- Born: 1437
- Died: 1474 (aged 36–37)
- Spouses: Humphrey Stafford, Earl of Stafford Sir Richard Dayrell
- Issue: Henry Stafford, 2nd Duke of Buckingham Margaret Dayrell, Baroness Audley
- Father: Edmund Beaufort, 2nd Duke of Somerset
- Mother: Lady Eleanor Beauchamp

= Margaret Beaufort, Countess of Stafford =

English noblewoman

Margaret Beaufort (c. 1437 – 1474) was a younger daughter of Edmund Beaufort, 2nd Duke of Somerset and Lady Eleanor Beauchamp. Her father was leader of the Lancastrian side in the Wars of the Roses. Margaret married Humphrey, eldest son of Humphrey Stafford, 1st Duke of Buckingham, who held the courtesy title of Earl of Stafford.

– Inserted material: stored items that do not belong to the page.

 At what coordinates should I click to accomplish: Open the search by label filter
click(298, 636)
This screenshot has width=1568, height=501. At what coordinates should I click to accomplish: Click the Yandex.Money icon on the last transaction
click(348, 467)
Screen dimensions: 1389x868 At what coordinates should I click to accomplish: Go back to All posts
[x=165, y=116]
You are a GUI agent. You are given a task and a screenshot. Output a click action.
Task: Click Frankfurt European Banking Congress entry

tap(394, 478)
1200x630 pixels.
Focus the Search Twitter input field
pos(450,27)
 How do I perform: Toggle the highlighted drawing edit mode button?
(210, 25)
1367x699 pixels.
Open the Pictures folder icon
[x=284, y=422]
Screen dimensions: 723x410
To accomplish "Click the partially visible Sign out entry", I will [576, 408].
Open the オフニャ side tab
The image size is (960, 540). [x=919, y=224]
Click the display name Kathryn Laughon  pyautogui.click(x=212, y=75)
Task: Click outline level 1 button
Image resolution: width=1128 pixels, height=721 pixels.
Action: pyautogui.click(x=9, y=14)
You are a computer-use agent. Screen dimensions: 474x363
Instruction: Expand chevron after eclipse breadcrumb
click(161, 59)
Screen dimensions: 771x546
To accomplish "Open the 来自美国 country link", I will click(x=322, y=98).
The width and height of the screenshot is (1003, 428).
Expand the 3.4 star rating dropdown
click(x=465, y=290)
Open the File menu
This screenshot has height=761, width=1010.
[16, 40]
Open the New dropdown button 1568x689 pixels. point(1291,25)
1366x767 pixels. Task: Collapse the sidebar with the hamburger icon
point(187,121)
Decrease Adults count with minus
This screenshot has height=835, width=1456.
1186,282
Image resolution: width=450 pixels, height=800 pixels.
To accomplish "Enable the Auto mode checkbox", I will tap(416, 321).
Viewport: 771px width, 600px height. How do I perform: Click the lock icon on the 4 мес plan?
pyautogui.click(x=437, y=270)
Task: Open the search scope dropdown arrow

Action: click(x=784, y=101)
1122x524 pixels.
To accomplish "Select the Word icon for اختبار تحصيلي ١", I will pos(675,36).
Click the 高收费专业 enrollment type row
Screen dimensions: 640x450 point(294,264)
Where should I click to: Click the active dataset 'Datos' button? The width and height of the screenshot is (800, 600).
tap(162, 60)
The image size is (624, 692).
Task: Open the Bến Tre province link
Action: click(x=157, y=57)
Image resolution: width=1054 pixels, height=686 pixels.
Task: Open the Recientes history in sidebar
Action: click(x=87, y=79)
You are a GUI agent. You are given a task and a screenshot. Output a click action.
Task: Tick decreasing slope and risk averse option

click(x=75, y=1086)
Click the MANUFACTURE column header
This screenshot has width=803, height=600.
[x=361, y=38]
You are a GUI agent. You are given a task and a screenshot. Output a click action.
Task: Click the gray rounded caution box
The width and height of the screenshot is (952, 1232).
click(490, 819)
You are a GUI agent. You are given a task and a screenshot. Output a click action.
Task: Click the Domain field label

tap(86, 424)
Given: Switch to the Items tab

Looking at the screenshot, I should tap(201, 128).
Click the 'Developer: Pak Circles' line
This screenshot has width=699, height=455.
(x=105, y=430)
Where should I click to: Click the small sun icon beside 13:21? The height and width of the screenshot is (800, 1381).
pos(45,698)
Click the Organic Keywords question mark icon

Margaret's father led the Lancastrian forces in the First Battle of St Albans (22 May 1455) against his main rival Richard Plantagenet, 3rd Duke of York and was killed. Her husband was badly wounded, but did not die until three years later, possibly of the plague. Shortly after the battle Margaret gave birth to a son Henry, who became his grandfather's heir and succeeded as Duke of Buckingham as an infant. After Humphrey's death Margaret married Sir Richard Dayrell, younger son of William Dayrell of Littlecote, who was sub-treasurer of England. Their daughter Margaret married James Tuchet, 7th Baron Audley.

== Sources ==
- Weir, Alison. Britain's Royal Families: The Complete Genealogy. London: Vintage Books, 2008. ISBN 0-09-953973-X.